Collect all lines from the listing that include the string "коттеджа".

== Provided records ==

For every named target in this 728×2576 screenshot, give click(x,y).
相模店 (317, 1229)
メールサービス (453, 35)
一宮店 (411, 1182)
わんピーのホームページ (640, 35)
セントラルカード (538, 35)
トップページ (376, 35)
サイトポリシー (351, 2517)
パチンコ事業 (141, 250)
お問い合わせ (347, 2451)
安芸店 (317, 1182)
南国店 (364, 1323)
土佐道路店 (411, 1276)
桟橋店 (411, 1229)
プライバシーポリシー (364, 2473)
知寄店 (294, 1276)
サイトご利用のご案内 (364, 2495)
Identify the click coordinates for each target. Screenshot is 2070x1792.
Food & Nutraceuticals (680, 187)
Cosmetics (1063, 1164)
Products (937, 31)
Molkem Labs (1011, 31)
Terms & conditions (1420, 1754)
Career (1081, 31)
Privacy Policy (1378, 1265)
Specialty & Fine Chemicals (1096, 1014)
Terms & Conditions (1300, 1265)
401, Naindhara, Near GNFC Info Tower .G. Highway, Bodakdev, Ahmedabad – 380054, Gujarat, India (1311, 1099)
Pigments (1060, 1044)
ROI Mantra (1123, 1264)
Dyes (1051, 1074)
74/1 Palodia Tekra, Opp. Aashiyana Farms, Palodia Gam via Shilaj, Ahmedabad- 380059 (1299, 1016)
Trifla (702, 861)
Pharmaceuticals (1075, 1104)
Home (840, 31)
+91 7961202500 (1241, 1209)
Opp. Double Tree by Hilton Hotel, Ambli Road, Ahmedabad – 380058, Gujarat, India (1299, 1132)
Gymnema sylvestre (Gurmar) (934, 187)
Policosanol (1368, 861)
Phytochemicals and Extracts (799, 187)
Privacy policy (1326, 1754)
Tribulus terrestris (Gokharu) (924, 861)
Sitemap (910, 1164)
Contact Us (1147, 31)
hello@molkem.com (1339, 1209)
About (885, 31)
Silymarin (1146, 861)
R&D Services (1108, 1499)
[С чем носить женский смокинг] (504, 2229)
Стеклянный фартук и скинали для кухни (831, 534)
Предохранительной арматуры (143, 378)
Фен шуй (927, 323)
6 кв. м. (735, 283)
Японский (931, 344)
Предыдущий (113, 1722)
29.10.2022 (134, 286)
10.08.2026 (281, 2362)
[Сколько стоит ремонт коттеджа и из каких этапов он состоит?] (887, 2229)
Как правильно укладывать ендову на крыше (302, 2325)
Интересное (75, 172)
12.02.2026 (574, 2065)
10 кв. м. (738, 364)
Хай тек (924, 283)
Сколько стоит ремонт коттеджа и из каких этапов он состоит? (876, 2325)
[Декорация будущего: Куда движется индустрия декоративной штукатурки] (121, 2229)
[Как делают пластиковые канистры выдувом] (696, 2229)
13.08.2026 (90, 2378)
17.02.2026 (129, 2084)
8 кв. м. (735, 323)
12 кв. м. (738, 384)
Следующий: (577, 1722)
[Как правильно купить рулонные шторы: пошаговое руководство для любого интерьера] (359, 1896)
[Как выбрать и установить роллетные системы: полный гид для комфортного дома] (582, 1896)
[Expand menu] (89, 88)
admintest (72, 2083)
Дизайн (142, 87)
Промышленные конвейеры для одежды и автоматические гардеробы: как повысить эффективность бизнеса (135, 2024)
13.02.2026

===

→ **Your response**
[Сколько стоит ремонт коттеджа и из каких этапов он состоит?] (887, 2229)
Сколько стоит ремонт коттеджа и из каких этапов он состоит? (876, 2325)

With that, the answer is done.